Karahıdır da çok duyarlı bu konuda. Bu konudaki bilgilendirme çalışmalarına
bundan sonra da devam edeceğiz. Körpınar‘da, Çimeli’de, Karacaören’de,
Özbağ’da, Cemele’de bir çok şeyin zamanını geçirmişiz; itiraz etme sürecini,
nasıl yapılması gerektiğini ama burada da tecrübeli üstatlarımızla birlikte bu
işi nasıl yapmamız gerektiğini, bu mücadeleyi nasıl yapmamız gerektiğini hep
birlikte konuşacağız. Firma bizden görüşme talep etti “niye karşısınız, biz
siyanür kullanmayacağız,şudur budur”
şeklinde bizim elimize bir tozpembe tablo çiziyor ama gerçeğe baktığımızda bu
işin, bu çıkan madenlerin örneğin Afrika’da Kanadalı Amerikalı firmalar maden
çıkarmış o ülkeler zengin olacaktı ne oldu maalesef onlar da halen üçüncü değil
beşinci dünya ülkesi olarak açlıkla mücadele ediyorlar. Uluslararası firmalar
bunları çıkartıp kendi ülkelerinin ekonomisine katkı sundu. Biz de maden
çıkaralım, ülkeniz zenginleşsin ve istihdam sağlansın ama maalesef işin gerçek
yüzü öyle değil. İbrahim bey ve Süheyla hanım da bugün
bizlere bilgi verecekler. Tabii de burada bu sorunu hep birlikte çözmenin
yolunu arayacağız. Çünkü böylesi çalıştaylarda sorunun bilimsel bir şekilde ele
alınıp teknik olarak alt yapıları da hazırlanıyor. Biz daha yeni emekliyoruz, onlar (firmalar)

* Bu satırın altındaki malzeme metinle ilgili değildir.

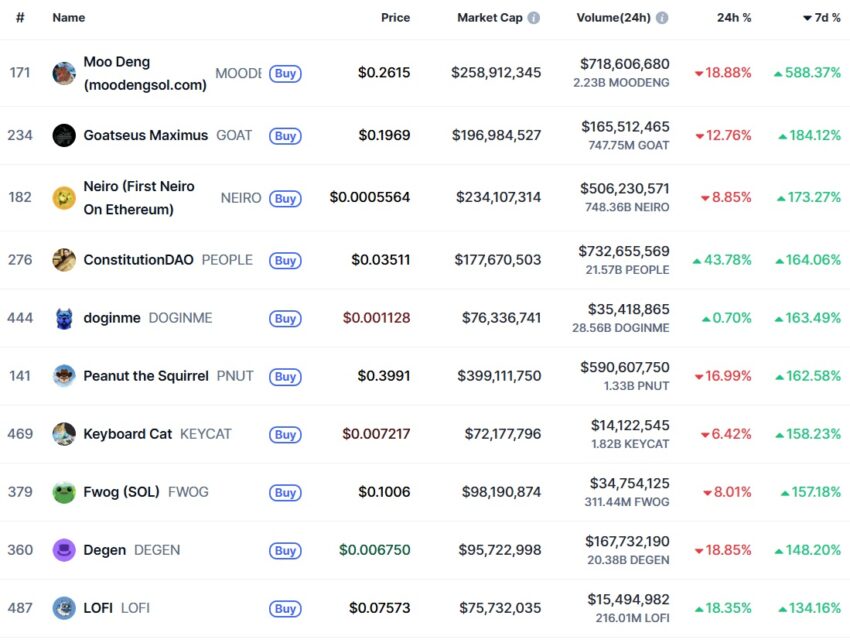
Task: Click the Fwog frog coin logo
Action: coord(64,492)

daha tecrübeli, milyonlarca ton pisliğini bize atıp gidecekler ve biz onun
pisliğini çekeceğiz. O şirketler zengin olup gidecekler. Biz Türkiye’de çıkan
madenlerin beyana esas değerli olduğunu gördük. Örneğin şirket 100 ton
çıkardıysa on ton çıkarttım diye yüzde üçünü bize, devlete verip çekip gidiyor.
Bu doymaz zenginlerin, para babalarının hiçbir zaman iyi niyetli olmadığını
görüyoruz. Niçin doymuyorlar, dünyayı sömürüyorlar doymuyorlar. Türkiye’yi de
sömürülecekler, Kırşehir’i de sömürecekler. Bizim su havzamızın, Kuş Cennetimizin,
tarımımızın olduğu bölgede şehri kuşatacaklar. Bu şehir madene, buna izin
verirse çok değil beş yıl sonra bu şehirde yaşanmayacak bir hal alacağız. Bunun
için biz çocuklarımıza iyi bir miras bırakmak için biz burada bunun
mücadelesini vermek zorundayız. Biz bunun için yola çıktık ve bedel ödenecekse
de biz ödeyeceğiz. Sabah toplantıda da söyledi, üstatlarımız sağ olsunlar “yerel
yönetimlerden bu kadar destek almadık” diyorlar. “Türkiye’nin birçok yerinde
bunu zaferle sonuçlandırdık” dedi, “hep püskürttük bu talan etmeye gelenleri de
Ordu’da tutun Kazdağı’nda tutun, İliç’te ve başka yerlerde ama yerellerden bu
kadar destek almamıştık” dediler; biz de yerel yönetimler Kırşehir halkıyla
birlikte bu mücadeleye devam edeceğiz. Çünkü bizim çocuklarımıza bırakacağımız
en büyük miras, daha yaşanabilir bir şehir ve daha yaşanabilir ülkedir. Çocuklarımız, torunlarımız yarın iki gün
sonra “ülke talan edilirken dede siz ne yaptınız” demesinler. Bizden hesap
sorarken, alnımızın akıyla çocuklarımızın karşısına çıkalım diye düşünüyoruz. Bedel
ödenecekse bu bedeli ödemeye her zaman hazırız.” Çalıştay
öncesinde Maden çıkarılmak istenen sahaları ve Seyfe Gölü'nü inceleyen Kaz
Dağları Koruma Derneği Başkanı Süheyla Doğan, Kırşehir'in tam anlamıyla madenlerle
kuşatılmak istendiğini dile getirerek hem köylerin hem de kent merkezinin hava,
su ve toprak açısından büyük bir tehlike ile karşı karşıya olduğunu kaydetti. Gazeteci
İbrahim Gündüz ise Seyfe Gölü'nün içler acısı bir durumda olduğunu kaydederek
altın madenciliği faaliyetlerinin madencilikten öte ekokırım işlemi olduğunu ve
büyük bir doğal tahribat yarattığını belirterek milyonlarca ton atıkla birlikte
Kırşehir'de yaşayan insanların yavaş yavaş bölgeden ayrılacağını dile getirdi. Belediye Başkanımız Selahattin Ekicioğlu, Kazdağı
Koruma Derneği Başkanı Süheyla Doğan ve gazeteci yazar İbrahim Gündüz'e, yapmış
oldukları sunumlar için tüm paydaşlar adına teşekkür etti.